Agentic AI als echte Mitarbeiter: Amazon & Google DeepMind zeigen, wie Enterprise Automation wirklich funktioniert

Agentic AI, Enterprise Automation – Agentic AI Enterprise Automation Kontrollraum mit autonomen KI-Agenten-Netzwerken
Autonome KI-Agenten orchestrieren Enterprise-Workflows bei Amazon und Google DeepMind. (Symbolbild)
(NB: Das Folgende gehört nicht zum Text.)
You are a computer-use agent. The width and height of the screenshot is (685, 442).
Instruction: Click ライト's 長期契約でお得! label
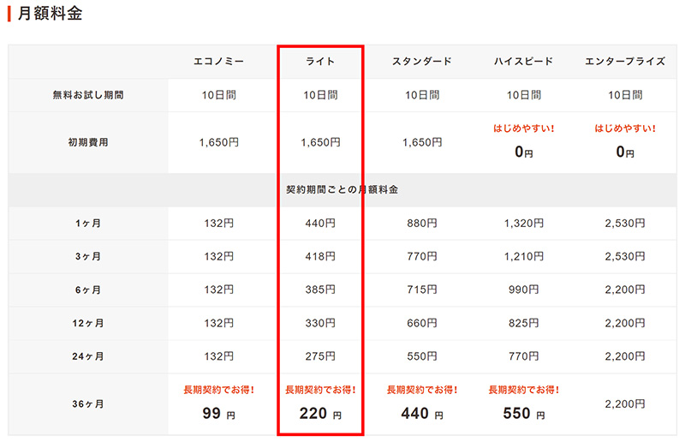(x=320, y=390)
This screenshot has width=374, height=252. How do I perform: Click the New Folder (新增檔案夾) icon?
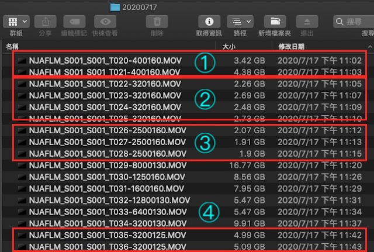pyautogui.click(x=275, y=22)
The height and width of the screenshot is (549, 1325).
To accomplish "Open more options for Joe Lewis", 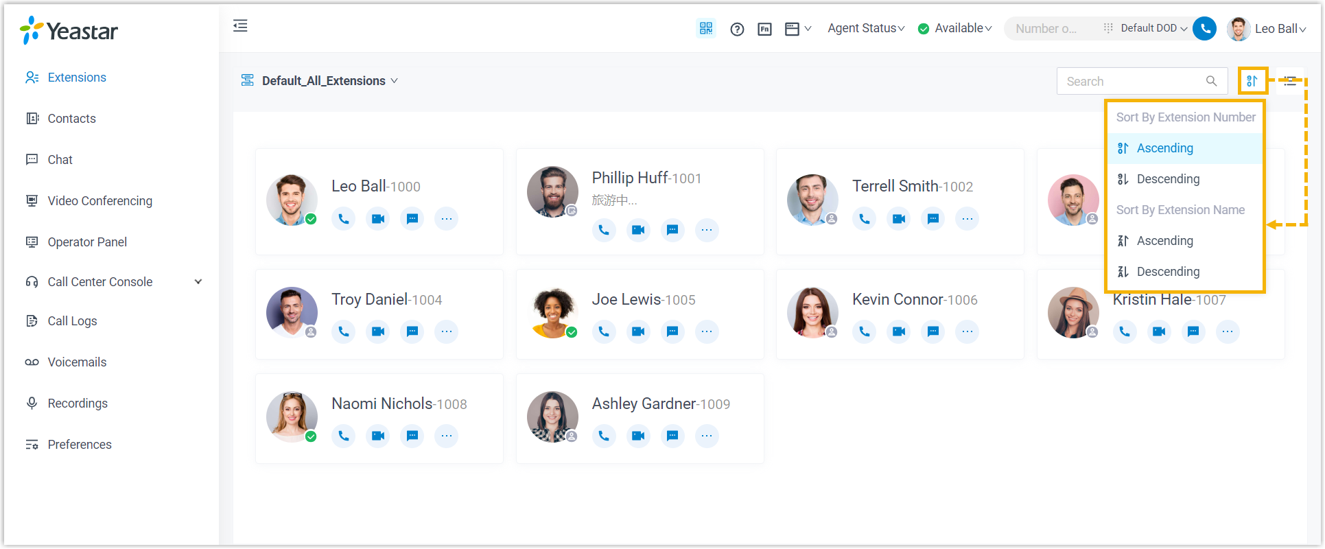I will click(706, 332).
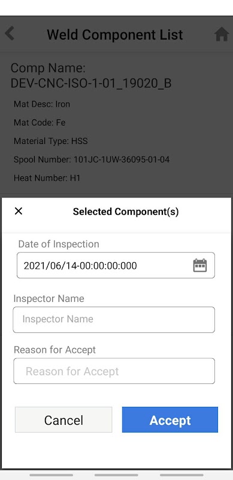This screenshot has width=233, height=480.
Task: Open the calendar date picker icon
Action: point(200,265)
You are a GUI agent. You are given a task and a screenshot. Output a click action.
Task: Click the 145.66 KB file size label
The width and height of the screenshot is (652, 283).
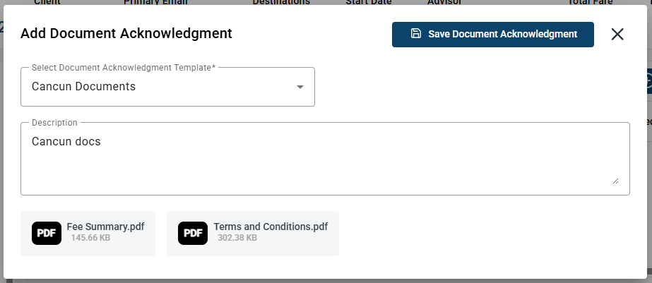click(90, 238)
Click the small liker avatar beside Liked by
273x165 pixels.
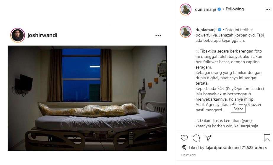tap(184, 147)
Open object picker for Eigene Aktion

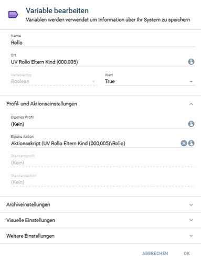point(191,143)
Agentic AI ist kein Hype mehr. Amazon trainiert autonome KI-Agenten in Simulationen, Google DeepMind baut Enterprise-Plattformen für selbstständige Workflows – und McKinsey-Analysen der Shift/CX-Konferenzwoche 2026 zeigen: Der Paradigmenwechsel von KI als Tool zu KI als planender Mitarbeiter ist real. Was das konkret bedeutet, welche Mythen dabei sterben müssen und warum Sie jetzt handeln sollten.

Inhalt

Der Mythos vom hilfreichen KI-Assistenten – Schluss damit

Klartext: Die meisten Unternehmen nutzen generative KI noch immer wie einen überteuerten Taschenrechner. Sie tippen Prompts ein, bekommen Texte zurück, klicken auf „Regenerate“ und nennen das dann Digitalisierung. Seien wir ehrlich – das ist kein Fortschritt. Das ist Beschäftigungstherapie für IT-Abteilungen.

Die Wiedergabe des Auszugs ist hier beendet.